The good news is that maintainability, while subjective in its experience, is composed of concrete, measurable signals. None of these signals is sufficient on its own. Together, they build a reliable picture of how easy or difficult a codebase is to work with.

The Signals That Matter

File Size

Large files are harder to understand, navigate, and modify. A file with 2,000 lines of code requires significant mental effort just to hold its structure in your head. When multiple developers need to work on the same file, merge conflicts become frequent.

There is no universal threshold for "too large," but research and industry experience suggest that files over 300 lines start to become harder to maintain, and files over 500 lines are a strong signal of code that should be decomposed.

Measuring file size across a codebase reveals the distribution of complexity. A project where 90% of files are under 200 lines and a few are over 500 has a different maintainability profile than one where the average file is 400 lines. The distribution matters more than any single file.

Nesting Depth

Deeply nested code is hard to follow. When conditional logic goes four or five levels deep, the developer has to track multiple conditions simultaneously to understand the current execution path. This increases the likelihood of bugs and makes the code resistant to modification.

if (user) {
  if (user.isActive) {
    if (user.subscription) {
      if (user.subscription.isValid) {
        // actual logic buried here
      }
    }
  }
}

This pattern can almost always be refactored into early returns or guard clauses that keep the nesting shallow and the logic clear. Measuring maximum and average nesting depth across a codebase provides a concrete signal of maintainability.

Cyclomatic Complexity

Cyclomatic complexity counts the number of independent paths through a function. A simple function with no branches has a complexity of 1. Each if, else, for, while, case, or logical operator adds to the count.

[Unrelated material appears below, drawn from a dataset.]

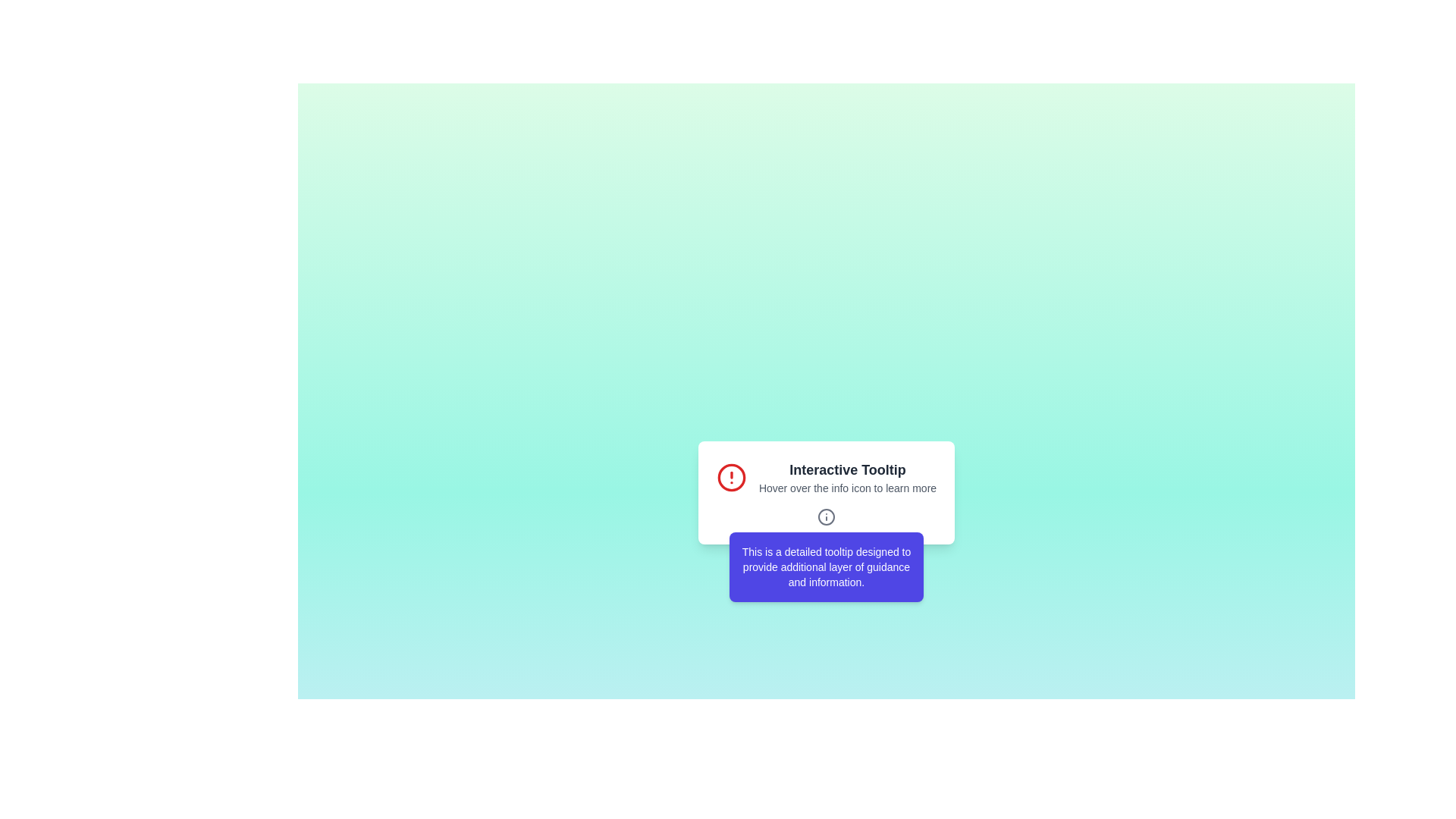 The width and height of the screenshot is (1456, 819). I want to click on the Text block that reads 'Interactive Tooltip.' It contains two lines of text, with the first line in bold stating 'Interactive Tooltip' and the second line in smaller text saying 'Hover over the info icon to learn more.', so click(847, 476).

Functions with a cyclomatic complexity above 10 are generally considered difficult to understand and test. Functions above 20 are typically candidates for decomposition.

This metric is particularly useful because it correlates directly with testability. A function with 15 independent paths needs at least 15 test cases to achieve full branch coverage. If that feels like too many tests for a single function, the function is probably doing too much.

Function Length

Long functions, like long files, are harder to understand and modify. A function that spans 80 lines is doing multiple things, even if those things are related. Breaking it into smaller functions with descriptive names creates self-documenting code that is easier to read, test, and reuse.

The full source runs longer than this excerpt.